In the entries below, the line with "NIV Application Bible (790, 736)" marks the start. Return it and every following line exactly, ending with the last.

● DATA FOR THIS TASK
• • • •

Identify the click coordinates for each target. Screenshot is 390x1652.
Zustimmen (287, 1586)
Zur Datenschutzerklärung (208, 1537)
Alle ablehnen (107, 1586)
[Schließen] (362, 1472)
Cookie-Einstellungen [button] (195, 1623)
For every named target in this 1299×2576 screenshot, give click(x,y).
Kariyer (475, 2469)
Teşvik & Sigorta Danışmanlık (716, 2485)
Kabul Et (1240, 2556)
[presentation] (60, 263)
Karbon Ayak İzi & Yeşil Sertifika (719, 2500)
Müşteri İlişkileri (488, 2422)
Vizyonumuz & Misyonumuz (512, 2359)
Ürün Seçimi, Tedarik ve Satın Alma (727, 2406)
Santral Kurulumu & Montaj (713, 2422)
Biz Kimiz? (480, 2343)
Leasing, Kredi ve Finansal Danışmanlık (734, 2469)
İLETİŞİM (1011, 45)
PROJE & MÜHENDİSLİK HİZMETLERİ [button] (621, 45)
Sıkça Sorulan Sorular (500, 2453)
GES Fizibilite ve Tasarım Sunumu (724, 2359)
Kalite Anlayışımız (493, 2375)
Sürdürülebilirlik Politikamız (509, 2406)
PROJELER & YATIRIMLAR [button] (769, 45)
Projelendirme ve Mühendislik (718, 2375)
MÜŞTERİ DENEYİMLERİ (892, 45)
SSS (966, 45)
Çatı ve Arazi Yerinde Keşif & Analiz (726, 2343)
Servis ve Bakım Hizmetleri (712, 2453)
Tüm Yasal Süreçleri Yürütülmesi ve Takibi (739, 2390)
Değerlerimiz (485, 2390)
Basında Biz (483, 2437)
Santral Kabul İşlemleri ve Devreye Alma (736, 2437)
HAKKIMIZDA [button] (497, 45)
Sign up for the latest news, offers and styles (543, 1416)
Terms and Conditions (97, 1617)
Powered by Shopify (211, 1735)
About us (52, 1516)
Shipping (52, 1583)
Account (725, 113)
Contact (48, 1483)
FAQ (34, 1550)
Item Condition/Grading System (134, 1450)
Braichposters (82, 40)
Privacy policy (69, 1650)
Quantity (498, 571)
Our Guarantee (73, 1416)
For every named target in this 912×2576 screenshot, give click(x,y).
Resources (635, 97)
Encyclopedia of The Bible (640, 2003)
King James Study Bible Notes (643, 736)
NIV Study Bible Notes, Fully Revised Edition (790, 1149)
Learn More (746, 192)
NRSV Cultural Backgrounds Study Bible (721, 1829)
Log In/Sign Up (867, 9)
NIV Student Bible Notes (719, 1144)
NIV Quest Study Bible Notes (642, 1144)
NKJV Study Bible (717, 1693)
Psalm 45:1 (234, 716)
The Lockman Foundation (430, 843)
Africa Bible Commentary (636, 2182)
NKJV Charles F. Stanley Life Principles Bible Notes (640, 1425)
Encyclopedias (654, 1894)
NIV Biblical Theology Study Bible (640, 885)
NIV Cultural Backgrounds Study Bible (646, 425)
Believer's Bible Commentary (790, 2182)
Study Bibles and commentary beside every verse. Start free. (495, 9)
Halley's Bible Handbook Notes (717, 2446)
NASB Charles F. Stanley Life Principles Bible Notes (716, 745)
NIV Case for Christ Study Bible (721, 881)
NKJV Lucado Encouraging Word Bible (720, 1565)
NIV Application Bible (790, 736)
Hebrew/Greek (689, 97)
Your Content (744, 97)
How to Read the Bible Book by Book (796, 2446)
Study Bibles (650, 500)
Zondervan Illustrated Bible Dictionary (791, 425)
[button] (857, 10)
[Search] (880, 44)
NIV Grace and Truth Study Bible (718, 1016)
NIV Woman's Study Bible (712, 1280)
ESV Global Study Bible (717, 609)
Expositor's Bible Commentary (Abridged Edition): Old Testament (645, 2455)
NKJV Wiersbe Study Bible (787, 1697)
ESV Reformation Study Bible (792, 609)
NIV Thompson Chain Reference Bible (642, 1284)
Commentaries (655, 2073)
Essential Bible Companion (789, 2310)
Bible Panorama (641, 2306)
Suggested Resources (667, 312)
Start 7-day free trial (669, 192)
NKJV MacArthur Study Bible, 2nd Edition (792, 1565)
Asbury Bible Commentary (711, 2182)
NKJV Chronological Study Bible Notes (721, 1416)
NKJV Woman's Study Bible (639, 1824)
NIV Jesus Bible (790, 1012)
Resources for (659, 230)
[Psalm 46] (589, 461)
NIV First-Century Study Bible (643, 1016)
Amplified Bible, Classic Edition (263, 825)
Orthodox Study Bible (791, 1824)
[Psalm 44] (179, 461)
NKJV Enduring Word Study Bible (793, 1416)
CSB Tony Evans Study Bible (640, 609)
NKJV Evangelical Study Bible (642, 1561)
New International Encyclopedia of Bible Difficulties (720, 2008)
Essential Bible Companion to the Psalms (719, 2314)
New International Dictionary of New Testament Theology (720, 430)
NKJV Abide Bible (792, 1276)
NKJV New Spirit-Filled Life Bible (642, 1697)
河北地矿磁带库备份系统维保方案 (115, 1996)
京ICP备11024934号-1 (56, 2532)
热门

• • • •

● SOLUTION TO THIS EXERCISE
NIV Application Bible (790, 736)
Hebrew/Greek (689, 97)
Your Content (744, 97)
How to Read the Bible Book by Book (796, 2446)
Study Bibles (650, 500)
Zondervan Illustrated Bible Dictionary (791, 425)
[button] (857, 10)
[Search] (880, 44)
NIV Grace and Truth Study Bible (718, 1016)
NIV Woman's Study Bible (712, 1280)
ESV Global Study Bible (717, 609)
Expositor's Bible Commentary (Abridged Edition): Old Testament (645, 2455)
NKJV Wiersbe Study Bible (787, 1697)
ESV Reformation Study Bible (792, 609)
NIV Thompson Chain Reference Bible (642, 1284)
Commentaries (655, 2073)
Essential Bible Companion (789, 2310)
Bible Panorama (641, 2306)
Suggested Resources (667, 312)
Start 7-day free trial (669, 192)
NKJV MacArthur Study Bible, 2nd Edition (792, 1565)
Asbury Bible Commentary (711, 2182)
NKJV Chronological Study Bible Notes (721, 1416)
NKJV Woman's Study Bible (639, 1824)
NIV Jesus Bible (790, 1012)
Resources for (659, 230)
[Psalm 46] (589, 461)
NIV First-Century Study Bible (643, 1016)
Amplified Bible, Classic Edition (263, 825)
Orthodox Study Bible (791, 1824)
[Psalm 44] (179, 461)
NKJV Enduring Word Study Bible (793, 1416)
CSB Tony Evans Study Bible (640, 609)
NKJV Evangelical Study Bible (642, 1561)
New International Encyclopedia of Bible Difficulties (720, 2008)
Essential Bible Companion to the Psalms (719, 2314)
New International Dictionary of New Testament Theology (720, 430)
NKJV Abide Bible (792, 1276)
NKJV New Spirit-Filled Life Bible (642, 1697)
河北地矿磁带库备份系统维保方案 (115, 1996)
京ICP备11024934号-1 (56, 2532)
热门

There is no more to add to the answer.